What you should do:
Reproduce the lines of the listing exactly, beginning at the top, until the line with "Task: Focus the ②転居費 amount field" has been reproduced too.
───
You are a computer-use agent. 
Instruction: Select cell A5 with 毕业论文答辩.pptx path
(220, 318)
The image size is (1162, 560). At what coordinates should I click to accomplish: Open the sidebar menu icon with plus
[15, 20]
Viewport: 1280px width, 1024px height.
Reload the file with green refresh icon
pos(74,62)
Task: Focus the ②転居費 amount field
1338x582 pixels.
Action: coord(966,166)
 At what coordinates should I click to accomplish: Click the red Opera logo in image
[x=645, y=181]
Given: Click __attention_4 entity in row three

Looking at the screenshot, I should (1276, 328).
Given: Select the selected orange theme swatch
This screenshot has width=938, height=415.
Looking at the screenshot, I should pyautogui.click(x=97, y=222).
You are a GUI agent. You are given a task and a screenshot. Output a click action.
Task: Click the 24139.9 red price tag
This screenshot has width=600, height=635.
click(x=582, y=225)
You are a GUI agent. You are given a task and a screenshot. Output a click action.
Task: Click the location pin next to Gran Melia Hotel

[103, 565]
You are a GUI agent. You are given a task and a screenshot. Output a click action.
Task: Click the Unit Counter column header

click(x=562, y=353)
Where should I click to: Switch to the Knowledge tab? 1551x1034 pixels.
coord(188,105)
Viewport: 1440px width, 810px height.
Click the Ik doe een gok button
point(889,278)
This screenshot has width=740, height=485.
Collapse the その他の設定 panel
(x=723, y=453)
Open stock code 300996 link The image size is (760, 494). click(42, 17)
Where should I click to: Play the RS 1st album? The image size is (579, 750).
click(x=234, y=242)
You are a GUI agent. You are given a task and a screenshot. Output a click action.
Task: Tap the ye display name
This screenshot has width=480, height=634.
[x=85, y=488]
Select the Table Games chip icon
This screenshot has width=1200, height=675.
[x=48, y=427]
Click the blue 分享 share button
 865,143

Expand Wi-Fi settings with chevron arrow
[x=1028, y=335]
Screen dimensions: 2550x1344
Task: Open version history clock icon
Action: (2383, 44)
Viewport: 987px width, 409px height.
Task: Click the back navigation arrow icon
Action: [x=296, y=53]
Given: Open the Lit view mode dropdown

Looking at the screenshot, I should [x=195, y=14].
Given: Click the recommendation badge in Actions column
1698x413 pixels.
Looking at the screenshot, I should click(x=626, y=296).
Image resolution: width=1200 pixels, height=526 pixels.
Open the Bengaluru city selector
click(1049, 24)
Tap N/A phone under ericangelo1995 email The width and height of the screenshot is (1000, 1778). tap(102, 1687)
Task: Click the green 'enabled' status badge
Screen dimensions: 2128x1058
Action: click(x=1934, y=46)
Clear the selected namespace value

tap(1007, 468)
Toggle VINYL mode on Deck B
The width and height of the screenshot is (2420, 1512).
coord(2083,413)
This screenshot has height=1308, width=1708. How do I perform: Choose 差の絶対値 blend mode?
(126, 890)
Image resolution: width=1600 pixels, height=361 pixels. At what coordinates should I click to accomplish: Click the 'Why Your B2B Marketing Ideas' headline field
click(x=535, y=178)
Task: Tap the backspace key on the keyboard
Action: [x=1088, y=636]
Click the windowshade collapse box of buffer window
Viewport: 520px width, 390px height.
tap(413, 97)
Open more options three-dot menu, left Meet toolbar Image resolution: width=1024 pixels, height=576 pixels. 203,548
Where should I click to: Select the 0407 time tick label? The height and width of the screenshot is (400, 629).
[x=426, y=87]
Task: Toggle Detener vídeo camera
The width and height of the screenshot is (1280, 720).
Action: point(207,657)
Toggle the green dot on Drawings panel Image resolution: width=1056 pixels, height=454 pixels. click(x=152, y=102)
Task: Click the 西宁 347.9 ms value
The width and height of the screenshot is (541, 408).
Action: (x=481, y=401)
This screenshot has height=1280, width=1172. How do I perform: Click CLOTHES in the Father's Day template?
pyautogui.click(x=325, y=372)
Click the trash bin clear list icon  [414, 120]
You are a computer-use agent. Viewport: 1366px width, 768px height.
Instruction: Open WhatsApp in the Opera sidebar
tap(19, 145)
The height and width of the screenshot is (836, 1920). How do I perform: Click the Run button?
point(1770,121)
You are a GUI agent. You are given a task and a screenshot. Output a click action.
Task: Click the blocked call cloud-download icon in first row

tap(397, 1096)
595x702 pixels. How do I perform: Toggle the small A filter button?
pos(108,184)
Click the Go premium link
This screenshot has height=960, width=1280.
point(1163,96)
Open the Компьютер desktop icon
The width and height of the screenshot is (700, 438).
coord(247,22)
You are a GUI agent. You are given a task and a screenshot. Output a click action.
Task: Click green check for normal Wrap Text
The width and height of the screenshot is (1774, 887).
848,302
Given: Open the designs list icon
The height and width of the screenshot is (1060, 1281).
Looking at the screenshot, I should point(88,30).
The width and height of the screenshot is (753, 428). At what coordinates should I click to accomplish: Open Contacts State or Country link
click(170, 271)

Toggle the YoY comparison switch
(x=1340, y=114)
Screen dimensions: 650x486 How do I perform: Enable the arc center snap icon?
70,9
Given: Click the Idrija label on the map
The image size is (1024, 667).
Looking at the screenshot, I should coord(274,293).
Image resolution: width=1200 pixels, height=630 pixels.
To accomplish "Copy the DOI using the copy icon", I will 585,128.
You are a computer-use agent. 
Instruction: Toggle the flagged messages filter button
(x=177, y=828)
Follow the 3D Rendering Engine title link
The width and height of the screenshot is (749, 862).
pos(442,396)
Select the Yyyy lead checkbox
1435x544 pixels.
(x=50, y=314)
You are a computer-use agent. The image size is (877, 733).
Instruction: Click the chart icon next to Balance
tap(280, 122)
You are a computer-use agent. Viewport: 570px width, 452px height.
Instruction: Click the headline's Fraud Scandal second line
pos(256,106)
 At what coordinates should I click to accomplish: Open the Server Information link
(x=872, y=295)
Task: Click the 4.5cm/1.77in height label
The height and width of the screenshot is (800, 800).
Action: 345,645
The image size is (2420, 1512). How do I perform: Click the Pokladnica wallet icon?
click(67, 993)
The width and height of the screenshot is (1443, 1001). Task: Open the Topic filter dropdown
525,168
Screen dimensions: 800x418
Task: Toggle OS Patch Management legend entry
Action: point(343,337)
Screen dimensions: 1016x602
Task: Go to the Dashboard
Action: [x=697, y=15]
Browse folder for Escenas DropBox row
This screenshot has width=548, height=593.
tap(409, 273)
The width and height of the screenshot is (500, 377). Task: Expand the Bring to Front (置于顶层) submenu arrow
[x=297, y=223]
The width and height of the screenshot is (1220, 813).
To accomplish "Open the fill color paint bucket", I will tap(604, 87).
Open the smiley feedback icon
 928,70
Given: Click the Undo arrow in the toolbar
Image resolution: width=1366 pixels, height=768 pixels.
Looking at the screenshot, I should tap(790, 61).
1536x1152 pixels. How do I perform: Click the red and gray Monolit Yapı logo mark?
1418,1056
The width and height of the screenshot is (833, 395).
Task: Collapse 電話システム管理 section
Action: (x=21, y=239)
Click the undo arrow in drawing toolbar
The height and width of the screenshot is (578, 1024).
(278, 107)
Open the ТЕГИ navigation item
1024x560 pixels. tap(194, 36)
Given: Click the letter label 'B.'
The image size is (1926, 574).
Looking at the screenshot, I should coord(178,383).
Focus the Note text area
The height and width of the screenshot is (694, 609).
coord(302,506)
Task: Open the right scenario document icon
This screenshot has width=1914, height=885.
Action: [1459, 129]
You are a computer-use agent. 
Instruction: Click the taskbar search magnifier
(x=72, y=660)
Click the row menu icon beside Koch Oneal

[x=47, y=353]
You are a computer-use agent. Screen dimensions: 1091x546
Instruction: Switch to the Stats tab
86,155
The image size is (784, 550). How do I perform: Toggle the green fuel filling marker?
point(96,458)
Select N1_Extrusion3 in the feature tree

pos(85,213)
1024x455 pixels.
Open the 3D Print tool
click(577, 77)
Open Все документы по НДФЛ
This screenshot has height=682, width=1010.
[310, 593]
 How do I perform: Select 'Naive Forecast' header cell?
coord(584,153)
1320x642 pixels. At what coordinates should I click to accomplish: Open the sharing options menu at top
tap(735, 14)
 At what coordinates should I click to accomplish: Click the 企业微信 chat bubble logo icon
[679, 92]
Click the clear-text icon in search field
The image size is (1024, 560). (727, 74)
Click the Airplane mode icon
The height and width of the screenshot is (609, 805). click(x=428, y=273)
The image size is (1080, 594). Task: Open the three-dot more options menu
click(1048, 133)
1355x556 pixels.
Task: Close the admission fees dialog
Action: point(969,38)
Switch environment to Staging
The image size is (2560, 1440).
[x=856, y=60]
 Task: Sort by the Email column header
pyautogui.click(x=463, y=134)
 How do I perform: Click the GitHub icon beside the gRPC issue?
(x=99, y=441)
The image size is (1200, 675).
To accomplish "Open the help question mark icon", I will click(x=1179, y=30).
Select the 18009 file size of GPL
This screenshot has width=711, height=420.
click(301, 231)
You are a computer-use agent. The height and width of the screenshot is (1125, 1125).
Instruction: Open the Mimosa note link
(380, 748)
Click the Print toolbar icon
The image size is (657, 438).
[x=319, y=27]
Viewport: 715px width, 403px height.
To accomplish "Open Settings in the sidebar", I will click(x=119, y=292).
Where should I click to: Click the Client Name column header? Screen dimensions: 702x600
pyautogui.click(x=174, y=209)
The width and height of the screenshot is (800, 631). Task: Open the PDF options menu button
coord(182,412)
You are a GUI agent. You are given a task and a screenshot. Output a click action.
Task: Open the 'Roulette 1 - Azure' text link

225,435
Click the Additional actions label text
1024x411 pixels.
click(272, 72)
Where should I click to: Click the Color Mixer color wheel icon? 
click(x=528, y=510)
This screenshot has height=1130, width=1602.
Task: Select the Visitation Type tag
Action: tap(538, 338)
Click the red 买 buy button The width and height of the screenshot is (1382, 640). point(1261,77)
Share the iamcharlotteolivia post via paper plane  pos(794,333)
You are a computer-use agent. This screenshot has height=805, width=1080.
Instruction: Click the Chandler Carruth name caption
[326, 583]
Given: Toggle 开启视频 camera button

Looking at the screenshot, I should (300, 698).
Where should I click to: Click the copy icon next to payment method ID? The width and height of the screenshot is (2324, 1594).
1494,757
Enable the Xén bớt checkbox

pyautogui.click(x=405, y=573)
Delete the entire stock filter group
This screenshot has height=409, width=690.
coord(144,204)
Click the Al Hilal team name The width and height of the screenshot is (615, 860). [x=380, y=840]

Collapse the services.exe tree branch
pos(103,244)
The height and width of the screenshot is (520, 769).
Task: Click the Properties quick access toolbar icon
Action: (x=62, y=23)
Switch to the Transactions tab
───
Solution for this problem:
You are a computer-use agent. 
Instruction: Select cell A5 with 毕业论文答辩.pptx path
(220, 318)
The image size is (1162, 560). At what coordinates should I click to accomplish: Open the sidebar menu icon with plus
[15, 20]
Viewport: 1280px width, 1024px height.
Reload the file with green refresh icon
pos(74,62)
Task: Focus the ②転居費 amount field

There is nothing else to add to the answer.